23. Na ausência de quaisquer factos provados, a entidade recorrida transcreveu integralmente os respectivos elementos sem tomar quaisquer novas diligências instrutórias.
24. Assim, alicerçada nos supra referidos factos não provados, deu como provado que o recorrente contencioso cometeu importunação sexual contra duas pessoas (C e B).
25. O que obviamente violou o princípio da presunção de inocência.
26. Os fundamentos jurídicos do acto da entidade recorrida não contêm qualquer norma que estabeleça que a existência de meros indícios ou possibilidade da prática de crime basta para a aplicação da sanção.
27. Logo, o acto administrativo da entidade recorrida violou o princípio da presunção de inocência.
28. O recorrente também entende que o acto administrativo aplicou erradamente a lei. Os factos em questão ocorreram no dia 21 de Julho de 2019, altura em que vigorava a Lei n.º 7/2006, cujo artigo 22.º, al. 14) estabelecia que o pessoal do Corpo de Guardas Prisionais deve garantir junto da população prisional níveis elevados de confiança na sua seriedade, sobriedade e respeito.
29. Mas o despacho erradamente interpretou esta norma, confundindo, obviamente, o âmbito de aplicação desta com o do artigo 22.º(sic), al. 14) da alterada Lei n.º 7/2006, isto é, o público.
30. A alteração da referida lei visa alargar o seu âmbito de aplicação ao público em geral.
31. Os factos em causa ocorreram em 21 de Julho de 2019, altura em que a Lei n.º 7/2021 ainda não tinha entrado em vigor nem sequer tinha sido aprovada.
32. Assim, embora se afirme no Despacho que este se baseia na lei então em vigor, aplicou-se erradamente uma lei que não estava em vigor nessa altura. Por conseguinte, deveria ter sido aplicada a versão da Lei n.º 7/2006 que ainda não tinha sido alterada pela Lei 7/2021.

• INSTRUÇÃO ESCRITA 1: As afirmações seguintes estão de acordo com o texto sobre o recurso contencioso? (a) Os factos ocorreram em 21 de Julho de 2019. (b) A Lei n.º 7/2021 já tinha sido aprovada quando os factos ocorreram. (c) A entidade recorrida tomou novas diligências instrutórias. Responda sim ou não a cada uma e cite fielmente as palavras do texto que o decidem.
• INSTRUÇÃO ESCRITA 2: Cite, sem qualquer alteração, o trecho do texto sobre o recurso contencioso que vai desde "29. Mas o despacho" até "é, o público.", inclusive.
• INSTRUÇÃO ESCRITA 3: Prolongue o texto sobre o recurso contencioso a partir do ponto em que termina.

• CONTEÚDO DOS DADOS:
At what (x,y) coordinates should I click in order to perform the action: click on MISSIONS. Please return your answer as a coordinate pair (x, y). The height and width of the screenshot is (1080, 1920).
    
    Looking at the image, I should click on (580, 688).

• RESPOSTA 1:
(a) Sim: "Os factos em causa ocorreram em 21 de Julho de 2019"
(b) Não: "a Lei n.º 7/2021 ainda não tinha entrado em vigor nem sequer tinha sido aprovada"
(c) Não: "sem tomar quaisquer novas diligências instrutórias"

• RESPOSTA 2:
29. Mas o despacho erradamente interpretou esta norma, confundindo, obviamente, o âmbito de aplicação desta com o do artigo 22.º(sic), al. 14) da alterada Lei n.º 7/2006, isto é, o público.

• RESPOSTA 3:
33. Além disso, mesmo que o recorrente contencioso tivesse cometido os actos de importunação sexual, a vítima renunciou ao exercício do seu direito de queixa.
34. O recorrente contencioso não tem de ser criminalmente responsabilizado de forma alguma. Ele não se vangloriou ou se gabou perante a população prisional dos factos aqui em causa, nem lhe propagar mensagens impróprias.
35. Acresce que, não há nada nos autos donde se possa constatar como o recorrente contencioso prejudicou a confiança da população prisional na sua seriedade, sobriedade e respeito enquanto pessoal do CGP.
36. Por outras palavras, o mesmo não fez nada que prejudicasse a confiança da população prisional na imagem de seriedade, sobriedade e dignidade do pessoal do CGP.
37. Portanto, a supramencionada lei não pode servir de fundamento à aplicação da sanção. O acto administrativo recorrido aplicou erradamente a lei.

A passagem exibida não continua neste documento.